Consider the entries below. Count the lines holding the string "computer" and state the number only.
**** Input data ****
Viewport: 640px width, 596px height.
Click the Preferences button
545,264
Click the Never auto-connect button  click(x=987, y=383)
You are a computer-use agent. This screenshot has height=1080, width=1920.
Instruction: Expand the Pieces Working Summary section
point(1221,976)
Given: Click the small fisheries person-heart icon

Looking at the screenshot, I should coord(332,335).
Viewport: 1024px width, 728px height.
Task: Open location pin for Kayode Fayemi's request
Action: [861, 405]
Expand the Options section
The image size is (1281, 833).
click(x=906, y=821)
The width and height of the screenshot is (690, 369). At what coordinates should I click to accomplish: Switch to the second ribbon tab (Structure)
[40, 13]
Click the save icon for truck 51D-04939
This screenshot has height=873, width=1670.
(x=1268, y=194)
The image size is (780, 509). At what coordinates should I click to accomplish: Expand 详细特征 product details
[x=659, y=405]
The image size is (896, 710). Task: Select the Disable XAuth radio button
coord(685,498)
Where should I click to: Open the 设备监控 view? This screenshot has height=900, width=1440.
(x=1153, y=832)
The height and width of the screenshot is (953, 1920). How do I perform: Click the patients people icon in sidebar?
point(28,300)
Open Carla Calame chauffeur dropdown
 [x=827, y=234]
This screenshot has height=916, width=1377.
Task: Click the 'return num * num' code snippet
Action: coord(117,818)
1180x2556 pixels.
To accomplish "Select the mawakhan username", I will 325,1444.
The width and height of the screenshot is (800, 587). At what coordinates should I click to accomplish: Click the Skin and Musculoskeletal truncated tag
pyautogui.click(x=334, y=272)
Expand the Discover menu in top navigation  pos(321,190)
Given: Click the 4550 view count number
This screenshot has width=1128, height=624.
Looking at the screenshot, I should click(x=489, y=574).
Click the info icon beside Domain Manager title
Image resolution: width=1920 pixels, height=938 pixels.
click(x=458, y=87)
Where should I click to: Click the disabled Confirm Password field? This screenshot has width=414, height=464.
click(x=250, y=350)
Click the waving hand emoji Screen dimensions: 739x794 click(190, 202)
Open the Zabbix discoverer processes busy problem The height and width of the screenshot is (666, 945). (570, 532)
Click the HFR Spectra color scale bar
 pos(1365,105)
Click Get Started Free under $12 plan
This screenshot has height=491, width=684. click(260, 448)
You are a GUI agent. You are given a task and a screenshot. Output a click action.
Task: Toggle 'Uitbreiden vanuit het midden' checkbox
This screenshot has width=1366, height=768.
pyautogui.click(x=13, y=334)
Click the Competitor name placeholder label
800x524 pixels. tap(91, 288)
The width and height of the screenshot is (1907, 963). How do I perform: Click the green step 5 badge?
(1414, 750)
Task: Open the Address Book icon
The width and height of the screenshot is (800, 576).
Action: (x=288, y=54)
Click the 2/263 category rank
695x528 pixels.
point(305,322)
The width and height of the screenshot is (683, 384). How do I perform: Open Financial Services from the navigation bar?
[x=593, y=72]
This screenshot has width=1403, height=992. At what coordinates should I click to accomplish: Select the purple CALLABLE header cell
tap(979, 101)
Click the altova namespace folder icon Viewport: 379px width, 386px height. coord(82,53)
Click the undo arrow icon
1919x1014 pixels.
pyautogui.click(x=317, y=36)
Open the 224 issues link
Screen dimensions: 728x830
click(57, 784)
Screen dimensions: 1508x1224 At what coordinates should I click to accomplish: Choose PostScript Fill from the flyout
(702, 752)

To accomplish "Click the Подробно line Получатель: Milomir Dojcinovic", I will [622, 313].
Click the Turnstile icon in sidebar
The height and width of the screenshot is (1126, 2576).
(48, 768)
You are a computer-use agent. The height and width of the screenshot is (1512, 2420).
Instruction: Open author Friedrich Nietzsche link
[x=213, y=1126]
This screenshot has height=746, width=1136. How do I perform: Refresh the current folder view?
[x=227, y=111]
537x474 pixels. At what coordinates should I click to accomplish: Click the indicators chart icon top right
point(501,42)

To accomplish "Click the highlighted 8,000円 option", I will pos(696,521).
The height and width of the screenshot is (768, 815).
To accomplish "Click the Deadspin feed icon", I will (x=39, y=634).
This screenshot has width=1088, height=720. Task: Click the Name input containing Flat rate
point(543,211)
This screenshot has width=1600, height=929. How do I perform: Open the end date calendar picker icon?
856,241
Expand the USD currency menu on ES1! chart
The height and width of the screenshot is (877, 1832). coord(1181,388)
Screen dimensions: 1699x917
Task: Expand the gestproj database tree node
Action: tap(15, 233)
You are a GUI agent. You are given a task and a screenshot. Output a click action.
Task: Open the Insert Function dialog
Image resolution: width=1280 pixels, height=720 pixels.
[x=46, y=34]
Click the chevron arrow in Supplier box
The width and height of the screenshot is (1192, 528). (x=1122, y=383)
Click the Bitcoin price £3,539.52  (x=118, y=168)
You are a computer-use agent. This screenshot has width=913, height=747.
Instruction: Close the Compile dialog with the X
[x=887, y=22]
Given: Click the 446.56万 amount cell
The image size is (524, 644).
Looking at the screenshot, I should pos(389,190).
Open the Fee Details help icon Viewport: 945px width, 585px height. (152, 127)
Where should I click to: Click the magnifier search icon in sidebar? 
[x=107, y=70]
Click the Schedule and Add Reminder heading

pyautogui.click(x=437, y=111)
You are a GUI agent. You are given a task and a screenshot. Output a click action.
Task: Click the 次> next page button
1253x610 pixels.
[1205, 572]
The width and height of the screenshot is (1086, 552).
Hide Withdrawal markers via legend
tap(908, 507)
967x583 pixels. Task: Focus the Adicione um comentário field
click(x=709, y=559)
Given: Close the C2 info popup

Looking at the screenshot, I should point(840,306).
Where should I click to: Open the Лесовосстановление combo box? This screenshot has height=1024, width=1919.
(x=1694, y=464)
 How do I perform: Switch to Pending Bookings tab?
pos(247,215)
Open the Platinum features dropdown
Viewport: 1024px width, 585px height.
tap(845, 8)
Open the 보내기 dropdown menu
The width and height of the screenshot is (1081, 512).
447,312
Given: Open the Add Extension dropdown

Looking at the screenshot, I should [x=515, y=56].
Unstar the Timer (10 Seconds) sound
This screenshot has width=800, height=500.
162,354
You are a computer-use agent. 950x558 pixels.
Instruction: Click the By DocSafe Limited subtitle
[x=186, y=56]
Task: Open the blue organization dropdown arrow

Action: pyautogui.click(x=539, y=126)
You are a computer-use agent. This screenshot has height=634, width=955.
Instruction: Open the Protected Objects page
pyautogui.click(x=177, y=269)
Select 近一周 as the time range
****
* **Response to this task**
5